I loved the movie, but a lot people were laughing during WYO when I saw it, myself included. I don't think it's so much that they showed the landscape, as it was Roger posing on that rock while he was singing. It kind of looked like it turned into an Adam Pascal music video (not that it's his fault). It felt out of place or too unrealistic. I'm not sure exactly what it was.
It was the hair! Seriously, if his hair hadn't been blowing in the wind I wouldn't have found it nearly as bizarre. As it was, the wind blowing just made me think of the large fans they use in photo shoots to give the model a windswept look. To go from the Roger who won't let himself leave his apartment to standing free as a bird with the wind blowing through his air just took too much of an adjustment!
"Too young to hold on and too old to just break free and run" - Jeff Buckley
I think the idea was nice; to shoot him somewhere that was *clearly* not New York (that was actually filmed in the Santa Fe area), but the shots just ended up looking really funny. What was also funny to me is that like... Roger isn't really a guy who would care about matching his clothes. Let alone matching his clothes to his environment. I know, I know, movie magic -- he has to look good on camera, but it was like for one day Roger went "oh, I can't look like a bum -- I'm going to The Cliff today!" The angle is also odd sometimes, and Adam looks like he's standing on a plastic model OF a cliff.
I'm sorry, but it is SO laugh-out-loud funny.
And as far as Mimi coming back to life, even though it's Hollywood? Suspension of disbelief.
I think because everything else is so filthy and depressing that seeing the actual Santa Fe has the opposite affect from its intended purpose. I don't know if that makes any sense though.
When Collins is singing about Santa Fe in the subway car and your mind automatically goes to that place of imagining it along with him, what it would be like to escape a living hell, it becomes so much more expansive in your imagination. When they drop us in the middle of the actual Santa Fe, which is very pretty, like a postcard, it takes away from the characters who dream of better but never quite achieve it. Santa Fe is just something we're supposed to be left to imagine, some utopia no one ever quite reaches. Having Roger singing off a cliff just disturbs the imagination on that level. Because then it's real and it's not at all what we'd imagined it to be, neither freeing nor uplifting, just very large and fake and out of place with the rest of the dirt and grime everyone else is surrounded in.
"Too young to hold on and too old to just break free and run" - Jeff Buckley
It looked like a shot they got very quickly because they were losing their light that day and having some footage was better than having none. Or like he was standing still but the cliffs seemed to be moving somehow.
"Too young to hold on and too old to just break free and run" - Jeff Buckley
Percy: Sink me! If it isn't Javvurt!
Javert: Zsah-vair, it's pronounced Zsah-vair.
Pecry: But it's spelled J-A-V-E-R-T Javvurt.

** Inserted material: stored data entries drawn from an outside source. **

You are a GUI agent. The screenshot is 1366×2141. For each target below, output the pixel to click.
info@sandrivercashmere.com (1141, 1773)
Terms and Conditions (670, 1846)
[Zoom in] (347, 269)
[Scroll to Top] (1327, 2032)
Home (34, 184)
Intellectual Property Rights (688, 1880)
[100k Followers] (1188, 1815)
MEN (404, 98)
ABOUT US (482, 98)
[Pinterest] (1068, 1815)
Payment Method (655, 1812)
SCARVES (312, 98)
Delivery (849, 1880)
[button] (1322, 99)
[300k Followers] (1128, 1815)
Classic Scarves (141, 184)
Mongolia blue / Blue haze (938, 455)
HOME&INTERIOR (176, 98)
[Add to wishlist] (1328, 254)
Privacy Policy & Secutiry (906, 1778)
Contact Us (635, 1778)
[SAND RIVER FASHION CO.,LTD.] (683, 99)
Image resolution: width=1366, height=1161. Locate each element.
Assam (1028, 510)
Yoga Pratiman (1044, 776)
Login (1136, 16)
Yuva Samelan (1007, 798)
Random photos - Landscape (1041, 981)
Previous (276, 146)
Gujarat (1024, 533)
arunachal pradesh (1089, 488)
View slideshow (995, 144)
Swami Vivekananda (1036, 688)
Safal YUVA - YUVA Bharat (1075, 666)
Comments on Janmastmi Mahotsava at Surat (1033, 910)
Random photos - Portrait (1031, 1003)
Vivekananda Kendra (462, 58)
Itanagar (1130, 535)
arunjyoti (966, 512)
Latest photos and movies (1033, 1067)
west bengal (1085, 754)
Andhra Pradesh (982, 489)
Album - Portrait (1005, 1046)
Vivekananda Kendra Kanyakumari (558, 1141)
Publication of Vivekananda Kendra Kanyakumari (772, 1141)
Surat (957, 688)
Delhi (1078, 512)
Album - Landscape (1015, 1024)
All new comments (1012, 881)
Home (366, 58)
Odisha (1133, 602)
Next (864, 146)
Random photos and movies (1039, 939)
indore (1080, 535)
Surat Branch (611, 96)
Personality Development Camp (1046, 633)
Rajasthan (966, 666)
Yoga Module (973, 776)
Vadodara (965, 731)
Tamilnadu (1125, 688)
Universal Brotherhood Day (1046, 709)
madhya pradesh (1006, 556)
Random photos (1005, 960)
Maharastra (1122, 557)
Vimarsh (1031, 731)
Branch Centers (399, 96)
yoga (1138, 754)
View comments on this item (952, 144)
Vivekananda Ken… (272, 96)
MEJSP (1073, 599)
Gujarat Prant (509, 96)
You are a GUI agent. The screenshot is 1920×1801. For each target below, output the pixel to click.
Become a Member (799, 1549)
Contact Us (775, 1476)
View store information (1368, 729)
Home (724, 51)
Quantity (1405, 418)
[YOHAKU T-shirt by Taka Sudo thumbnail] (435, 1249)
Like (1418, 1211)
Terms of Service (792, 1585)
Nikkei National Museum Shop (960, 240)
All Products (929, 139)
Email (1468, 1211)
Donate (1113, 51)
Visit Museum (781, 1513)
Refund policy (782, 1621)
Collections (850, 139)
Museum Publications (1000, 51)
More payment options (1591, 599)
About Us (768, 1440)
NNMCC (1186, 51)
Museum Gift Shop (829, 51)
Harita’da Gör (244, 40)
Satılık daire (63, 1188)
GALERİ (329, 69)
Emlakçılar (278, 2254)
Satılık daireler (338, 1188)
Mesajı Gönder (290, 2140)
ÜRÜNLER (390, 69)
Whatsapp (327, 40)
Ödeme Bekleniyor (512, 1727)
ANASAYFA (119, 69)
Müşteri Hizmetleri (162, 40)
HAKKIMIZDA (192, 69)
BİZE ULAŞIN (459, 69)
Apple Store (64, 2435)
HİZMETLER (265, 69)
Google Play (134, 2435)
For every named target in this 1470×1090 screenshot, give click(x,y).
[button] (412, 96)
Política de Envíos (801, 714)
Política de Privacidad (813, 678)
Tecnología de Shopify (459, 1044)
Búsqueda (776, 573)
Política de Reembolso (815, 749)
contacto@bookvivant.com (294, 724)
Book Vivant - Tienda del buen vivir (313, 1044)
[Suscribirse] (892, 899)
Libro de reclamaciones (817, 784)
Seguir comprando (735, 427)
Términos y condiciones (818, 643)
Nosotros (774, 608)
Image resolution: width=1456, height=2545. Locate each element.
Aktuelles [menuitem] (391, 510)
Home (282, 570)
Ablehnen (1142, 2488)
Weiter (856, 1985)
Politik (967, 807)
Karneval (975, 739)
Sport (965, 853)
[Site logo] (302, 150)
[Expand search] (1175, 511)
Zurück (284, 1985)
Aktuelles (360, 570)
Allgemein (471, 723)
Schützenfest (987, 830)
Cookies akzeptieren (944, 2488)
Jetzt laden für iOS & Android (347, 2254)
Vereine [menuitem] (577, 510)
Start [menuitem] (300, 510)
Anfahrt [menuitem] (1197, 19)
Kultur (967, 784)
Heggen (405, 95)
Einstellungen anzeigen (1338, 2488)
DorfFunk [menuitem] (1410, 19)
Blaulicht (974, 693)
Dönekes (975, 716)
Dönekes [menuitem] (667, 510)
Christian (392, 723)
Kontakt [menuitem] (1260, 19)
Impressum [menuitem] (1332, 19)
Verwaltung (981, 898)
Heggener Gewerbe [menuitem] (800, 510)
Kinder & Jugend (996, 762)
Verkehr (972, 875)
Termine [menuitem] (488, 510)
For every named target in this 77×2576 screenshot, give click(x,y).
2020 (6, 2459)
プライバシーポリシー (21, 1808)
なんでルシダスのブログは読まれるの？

Javert: Repeat after me Zsah...Zsah....
Percy: Oh! Zsa-Zsa! Like the Gabor sister! Well I personally have always prefered Eva.
Javert: (Looks for gun)
I doubt Sarah Schulman is seeing the movie, but she certainly hated the stage show. According to her, Jonathan Larson ripped off her novel for (I'm pretty sure) the story of Joanne, Maureen, and Mark. Slate
I loved the movie, but I agree that Roger in Santa Fe singing WYO was awful. I kept thinking of Britney Spears "I'm not a girl" with him on that rock, wind blowing.....
Goodbye Love ends at "I can't believe this is goodbye..."
There's a scene which I won't give away, though, very near to the end where an instrumental version of the cut segment of Goodbye Love is used as underscoring. I noticed that the second time I saw the movie, and it made me really happy.